ABOUT THIS TASK.
In the entries below, find each line with the string "menu" and copy it.

[Collected data entries]
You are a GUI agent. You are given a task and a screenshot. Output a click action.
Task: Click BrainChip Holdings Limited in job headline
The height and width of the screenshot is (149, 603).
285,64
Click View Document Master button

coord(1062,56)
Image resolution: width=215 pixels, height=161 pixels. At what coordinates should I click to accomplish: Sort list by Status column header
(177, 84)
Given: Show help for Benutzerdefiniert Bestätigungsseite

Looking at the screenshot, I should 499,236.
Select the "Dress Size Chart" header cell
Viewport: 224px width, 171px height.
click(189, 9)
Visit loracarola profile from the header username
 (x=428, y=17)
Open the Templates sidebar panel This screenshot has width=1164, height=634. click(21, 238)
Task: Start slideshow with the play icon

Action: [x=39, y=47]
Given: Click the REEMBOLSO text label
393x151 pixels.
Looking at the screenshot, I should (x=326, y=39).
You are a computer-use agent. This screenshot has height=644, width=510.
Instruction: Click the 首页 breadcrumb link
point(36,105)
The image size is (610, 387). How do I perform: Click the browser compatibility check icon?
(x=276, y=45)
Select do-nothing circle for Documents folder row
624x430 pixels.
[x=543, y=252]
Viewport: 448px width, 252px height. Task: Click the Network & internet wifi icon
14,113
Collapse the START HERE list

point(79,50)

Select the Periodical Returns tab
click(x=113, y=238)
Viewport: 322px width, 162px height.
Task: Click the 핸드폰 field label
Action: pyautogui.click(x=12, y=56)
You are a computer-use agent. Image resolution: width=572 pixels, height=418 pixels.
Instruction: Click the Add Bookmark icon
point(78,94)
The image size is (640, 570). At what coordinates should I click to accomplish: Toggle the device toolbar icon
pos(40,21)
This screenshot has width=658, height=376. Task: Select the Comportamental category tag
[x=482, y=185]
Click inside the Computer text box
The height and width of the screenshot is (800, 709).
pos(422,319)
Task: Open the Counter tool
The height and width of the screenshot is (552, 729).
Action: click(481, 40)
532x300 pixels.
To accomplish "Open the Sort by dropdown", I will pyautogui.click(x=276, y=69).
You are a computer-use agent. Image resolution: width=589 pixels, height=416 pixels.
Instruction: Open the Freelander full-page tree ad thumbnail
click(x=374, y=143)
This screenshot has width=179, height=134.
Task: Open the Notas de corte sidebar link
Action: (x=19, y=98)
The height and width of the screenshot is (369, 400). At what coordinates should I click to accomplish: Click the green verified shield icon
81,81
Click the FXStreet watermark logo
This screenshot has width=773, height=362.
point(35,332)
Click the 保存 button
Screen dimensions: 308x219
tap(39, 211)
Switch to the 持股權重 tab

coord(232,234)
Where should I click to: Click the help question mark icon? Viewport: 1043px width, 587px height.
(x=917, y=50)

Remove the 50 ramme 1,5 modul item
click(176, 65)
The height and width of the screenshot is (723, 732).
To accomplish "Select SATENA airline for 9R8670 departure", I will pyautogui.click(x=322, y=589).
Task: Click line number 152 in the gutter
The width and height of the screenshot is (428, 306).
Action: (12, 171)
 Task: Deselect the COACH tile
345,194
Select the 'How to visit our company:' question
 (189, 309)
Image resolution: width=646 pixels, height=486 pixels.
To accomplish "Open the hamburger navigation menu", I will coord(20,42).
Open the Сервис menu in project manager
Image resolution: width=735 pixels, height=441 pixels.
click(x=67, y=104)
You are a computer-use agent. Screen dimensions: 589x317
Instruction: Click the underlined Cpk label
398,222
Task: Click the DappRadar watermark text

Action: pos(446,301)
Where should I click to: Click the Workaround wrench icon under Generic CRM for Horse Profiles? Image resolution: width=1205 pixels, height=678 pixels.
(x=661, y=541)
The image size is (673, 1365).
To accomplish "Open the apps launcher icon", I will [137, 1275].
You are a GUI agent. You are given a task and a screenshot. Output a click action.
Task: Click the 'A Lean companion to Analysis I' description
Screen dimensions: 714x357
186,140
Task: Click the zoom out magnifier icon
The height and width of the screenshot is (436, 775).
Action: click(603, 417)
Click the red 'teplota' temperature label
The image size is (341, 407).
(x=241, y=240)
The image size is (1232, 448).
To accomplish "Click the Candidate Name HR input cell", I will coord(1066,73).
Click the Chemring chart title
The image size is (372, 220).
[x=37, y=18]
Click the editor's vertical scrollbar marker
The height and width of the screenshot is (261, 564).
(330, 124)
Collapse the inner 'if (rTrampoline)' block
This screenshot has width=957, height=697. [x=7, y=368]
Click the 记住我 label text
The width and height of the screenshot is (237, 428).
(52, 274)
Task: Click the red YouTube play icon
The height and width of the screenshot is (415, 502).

RESPONSE AREA.
To accomplish "Open the hamburger navigation menu", I will coord(20,42).
Open the Сервис menu in project manager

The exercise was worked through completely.